In my assessment, none of those affidavits goes any way to undermining the credit findings of the learned magistrate about Mr Kraatz. They do not address the central factual issue namely whether Mr Dass knew of the work the respondent had done on the land, and had in fact given instructions about that work, consistent with the photo of him on the site. They also do not address whether he had given instructions as to the issuing of invoices falsely claiming the work was different in nature and that the payments were made by Mrs Dass, with authority to make such payments. Nothing in the affidavits undermines the learned magistrate’s approach to the assessment of credit.
In the circumstances, there is no reason to think the learned magistrate’s failure to hear the submission of Mr Dass about the late delivery of the affidavits of the respondent should result in the granting of leave to appeal.
So too the suggestion the learned magistrate placed excessive weight on the respondents’ affidavit is untenable.
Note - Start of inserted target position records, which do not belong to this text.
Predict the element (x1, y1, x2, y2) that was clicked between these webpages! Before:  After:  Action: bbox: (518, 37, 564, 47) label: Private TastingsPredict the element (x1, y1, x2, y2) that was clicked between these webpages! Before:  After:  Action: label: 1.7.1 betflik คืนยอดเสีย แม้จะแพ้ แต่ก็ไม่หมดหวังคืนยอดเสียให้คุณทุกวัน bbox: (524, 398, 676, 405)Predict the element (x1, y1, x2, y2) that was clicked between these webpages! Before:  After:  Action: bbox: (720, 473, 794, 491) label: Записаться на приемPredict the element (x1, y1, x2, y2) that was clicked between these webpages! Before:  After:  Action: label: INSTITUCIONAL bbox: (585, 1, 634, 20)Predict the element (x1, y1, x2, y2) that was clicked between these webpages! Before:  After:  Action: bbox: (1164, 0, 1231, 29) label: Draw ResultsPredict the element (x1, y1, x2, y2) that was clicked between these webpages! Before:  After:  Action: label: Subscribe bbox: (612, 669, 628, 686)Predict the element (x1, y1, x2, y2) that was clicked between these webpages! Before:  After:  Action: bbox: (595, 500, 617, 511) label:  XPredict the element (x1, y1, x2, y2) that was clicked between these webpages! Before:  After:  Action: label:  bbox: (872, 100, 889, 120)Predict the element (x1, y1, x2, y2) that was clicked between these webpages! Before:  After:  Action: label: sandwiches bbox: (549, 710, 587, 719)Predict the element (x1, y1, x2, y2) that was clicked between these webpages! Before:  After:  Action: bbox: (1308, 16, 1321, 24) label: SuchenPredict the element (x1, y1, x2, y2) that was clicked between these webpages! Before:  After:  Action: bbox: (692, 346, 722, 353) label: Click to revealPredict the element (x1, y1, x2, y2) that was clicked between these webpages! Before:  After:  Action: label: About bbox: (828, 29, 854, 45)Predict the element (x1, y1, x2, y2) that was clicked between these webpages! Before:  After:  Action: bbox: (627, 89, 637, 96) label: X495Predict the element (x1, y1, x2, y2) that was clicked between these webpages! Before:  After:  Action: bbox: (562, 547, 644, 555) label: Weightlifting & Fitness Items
His accepting of the assertions in those affidavits and the sworn evidence of Mr Kraatz does not mean that he based excessive weight on those affidavits. Indeed, it is in on an assessment of the whole of the matter that he rejected the evidence of Mr Dass because of its own shortcomings. Mr Dass’ evidence was contradicted by the photos. He failed and still fails to address the assertion he took visitors at the firm’s Christmas party to view the work the respondent had done and spoke of it in positive terms. His assertion about there being no work done on machinery or at the company’s own land at Berserker was disingenuous at best. He did nothing to show that his wife, the financial controller for the business and with authority to pay the accounts, did so improperly. Mr Dass appeared to be inconsistent in his assertions about what work he observed had been done on the Frenchville Road property.
There is, in my view, no merit in the assertion that the magistrate applied a quantum merit to the respondents’ work. The work was not the subject of the claim, the respondent having already been paid. The claim was for a refund of monies paid by a person with authority to do so. The only reference to quantum merit was, so far as I can see, at T1-19, l 42, where the learned magistrate, during discussions with Mr Dass makes a reference to a “principle called quantum merit which says you or Katherine cannot be enriched by their work and not get paid for it”. It is unclear to me why the magistrate referred to quantum merit. Importantly, he determined the case on perusal of his reasons on a different issue namely, the resolution of credit contrary to Mr Dass’ evidence.
In my view, such an approach was both orthodox and appropriate. There is no basis for doubting the validity of the judgment below. There is no reason to question the findings and orders of the learned magistrate.
In circumstances where there is no realistic prospect of success with the appeal, the application for leave to appeal ought be rejected. I order the application for leave to appeal is dismissed.